══ Extract provided

There will come a day that the enemy, death, will be done away with. There are many future blessings that He has in store for us.


----------



## 98aggie77566 (Jul 7, 2009)

This may be a repost......apologies if so as I didn't read through the full thread.

Watched "Heaven is for Real" this afternoon....good movie if you haven't seen it.

Maybe it will inspire some of you to take a closer look at Christ.

Made me take step back, think about the priorities in my life, and about my faith. We all have our struggles and doubts from time to time....even preachers.

No one can prove to you that God exists....nor can anyone prove that he doesn't exist.

My believe is: We all make choices while we are on this ball of dirt....and we live eternally with the consequences.

Give it a chance, take a look, say a prayer....and I'll say one for us all.


----------



## DA REEL DADDY (Jun 7, 2005)

98aggie77566 said:


> Give it a chance, take a look, say a prayer....and I'll say one for us all.

════
══ Source data

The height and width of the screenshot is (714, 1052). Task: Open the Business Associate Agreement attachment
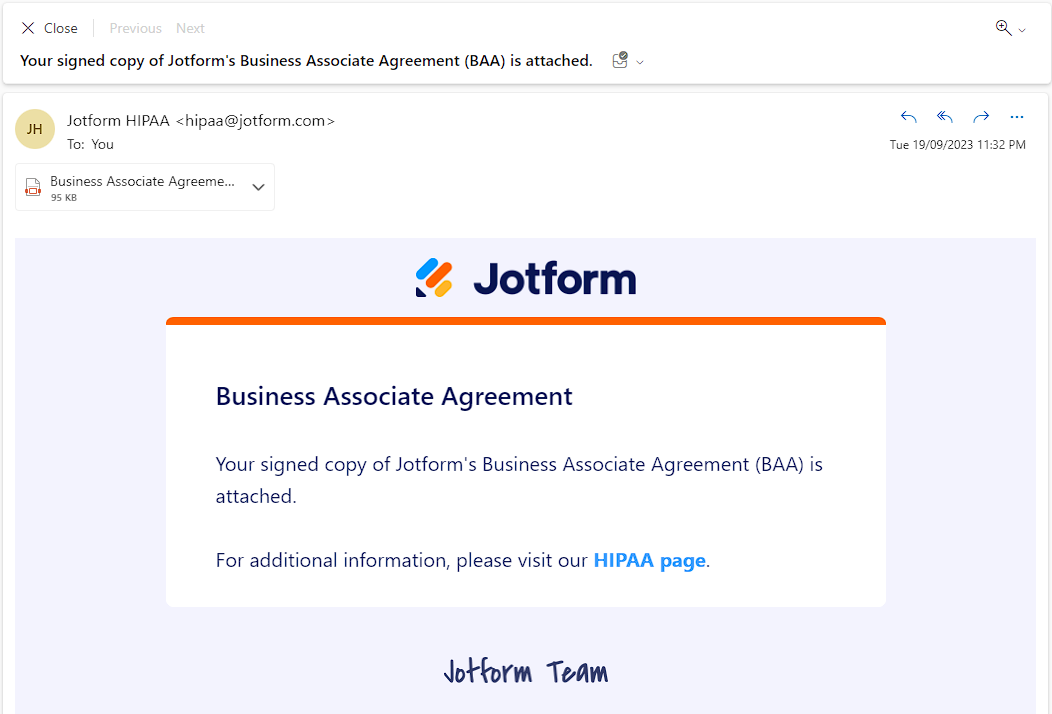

════

:: Exercise description ::
Update the passage of the forum thread that begins with the words "## 98aggie77566 (Jul" and ends after "with the consequences.", writing it out again with "evening" in place of "afternoon". The material has no part in this exercise.

:: Answer below ::
## 98aggie77566 (Jul 7, 2009)

This may be a repost......apologies if so as I didn't read through the full thread.

Watched "Heaven is for Real" this evening....good movie if you haven't seen it.

Maybe it will inspire some of you to take a closer look at Christ.

Made me take step back, think about the priorities in my life, and about my faith. We all have our struggles and doubts from time to time....even preachers.

No one can prove to you that God exists....nor can anyone prove that he doesn't exist.

My believe is: We all make choices while we are on this ball of dirt....and we live eternally with the consequences.